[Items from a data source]

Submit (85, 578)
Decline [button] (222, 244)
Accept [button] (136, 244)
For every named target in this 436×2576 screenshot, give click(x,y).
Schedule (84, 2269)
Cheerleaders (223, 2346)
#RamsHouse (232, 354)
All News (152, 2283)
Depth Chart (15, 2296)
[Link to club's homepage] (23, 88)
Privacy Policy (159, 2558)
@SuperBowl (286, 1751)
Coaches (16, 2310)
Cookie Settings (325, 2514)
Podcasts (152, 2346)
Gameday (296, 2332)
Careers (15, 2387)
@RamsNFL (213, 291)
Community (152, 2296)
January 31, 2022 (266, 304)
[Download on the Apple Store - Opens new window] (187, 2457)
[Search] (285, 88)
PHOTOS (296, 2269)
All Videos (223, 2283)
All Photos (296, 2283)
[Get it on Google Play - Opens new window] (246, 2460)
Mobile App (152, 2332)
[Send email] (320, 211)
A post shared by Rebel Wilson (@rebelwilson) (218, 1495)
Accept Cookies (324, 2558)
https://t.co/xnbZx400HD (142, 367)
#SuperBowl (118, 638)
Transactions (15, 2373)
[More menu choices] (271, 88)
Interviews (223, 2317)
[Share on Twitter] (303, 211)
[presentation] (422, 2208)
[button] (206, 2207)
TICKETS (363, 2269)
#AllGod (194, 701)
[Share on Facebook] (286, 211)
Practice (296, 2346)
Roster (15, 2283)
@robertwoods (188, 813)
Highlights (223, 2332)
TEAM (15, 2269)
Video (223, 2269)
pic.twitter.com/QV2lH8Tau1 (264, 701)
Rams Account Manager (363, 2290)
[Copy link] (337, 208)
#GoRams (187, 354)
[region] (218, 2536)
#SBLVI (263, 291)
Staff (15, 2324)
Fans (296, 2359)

**Your objective**
Look above for the line holding "Privacy Policy (159, 2558)". Print it and every line after it, exactly, through the line holding "PHOTOS (296, 2269)".

**Task response**
Privacy Policy (159, 2558)
@SuperBowl (286, 1751)
Coaches (16, 2310)
Cookie Settings (325, 2514)
Podcasts (152, 2346)
Gameday (296, 2332)
Careers (15, 2387)
@RamsNFL (213, 291)
Community (152, 2296)
January 31, 2022 (266, 304)
[Download on the Apple Store - Opens new window] (187, 2457)
[Search] (285, 88)
PHOTOS (296, 2269)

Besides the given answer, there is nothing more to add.